AIM OF THE EXERCISE ::
Count the lines in the rows below that contain the string "Instruction", treating uppercase and lowercase letters as different. Reply with the number alone.

Word and element location data:
○ ○ ○ ○ ○ ○ ○

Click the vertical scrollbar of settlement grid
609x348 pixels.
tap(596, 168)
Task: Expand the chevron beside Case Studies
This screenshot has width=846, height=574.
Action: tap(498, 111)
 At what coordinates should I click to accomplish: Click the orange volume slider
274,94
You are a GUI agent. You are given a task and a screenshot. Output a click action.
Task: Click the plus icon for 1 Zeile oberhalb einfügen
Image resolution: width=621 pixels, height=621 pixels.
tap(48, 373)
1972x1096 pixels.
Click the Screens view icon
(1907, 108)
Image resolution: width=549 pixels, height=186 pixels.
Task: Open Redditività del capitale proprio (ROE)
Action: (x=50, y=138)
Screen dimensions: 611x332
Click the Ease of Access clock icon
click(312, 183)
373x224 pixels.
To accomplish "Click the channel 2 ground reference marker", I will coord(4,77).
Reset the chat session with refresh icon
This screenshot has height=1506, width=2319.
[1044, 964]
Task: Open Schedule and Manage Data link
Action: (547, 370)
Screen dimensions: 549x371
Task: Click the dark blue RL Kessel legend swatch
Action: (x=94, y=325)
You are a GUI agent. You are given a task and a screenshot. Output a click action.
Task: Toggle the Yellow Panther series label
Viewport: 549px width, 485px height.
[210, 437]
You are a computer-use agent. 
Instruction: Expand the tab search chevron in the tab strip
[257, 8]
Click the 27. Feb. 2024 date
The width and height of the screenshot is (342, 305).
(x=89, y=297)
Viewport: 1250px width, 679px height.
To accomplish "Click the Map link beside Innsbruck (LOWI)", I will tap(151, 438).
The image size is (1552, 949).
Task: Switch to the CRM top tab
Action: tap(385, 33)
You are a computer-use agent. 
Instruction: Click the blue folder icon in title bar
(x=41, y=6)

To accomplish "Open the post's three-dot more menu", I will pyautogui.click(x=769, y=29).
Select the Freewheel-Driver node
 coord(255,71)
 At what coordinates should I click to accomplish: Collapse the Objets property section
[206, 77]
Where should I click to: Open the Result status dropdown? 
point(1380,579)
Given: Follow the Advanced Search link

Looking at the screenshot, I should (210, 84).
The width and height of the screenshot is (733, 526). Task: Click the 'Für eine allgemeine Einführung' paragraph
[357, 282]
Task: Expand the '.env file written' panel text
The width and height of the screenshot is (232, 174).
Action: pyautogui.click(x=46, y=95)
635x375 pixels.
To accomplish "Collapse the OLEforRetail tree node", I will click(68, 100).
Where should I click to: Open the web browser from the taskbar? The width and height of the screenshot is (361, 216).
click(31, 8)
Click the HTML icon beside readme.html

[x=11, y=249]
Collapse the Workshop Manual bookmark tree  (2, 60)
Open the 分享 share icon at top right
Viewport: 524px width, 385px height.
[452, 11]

○ ○ ○ ○ ○ ○ ○

SOLUTION ::
2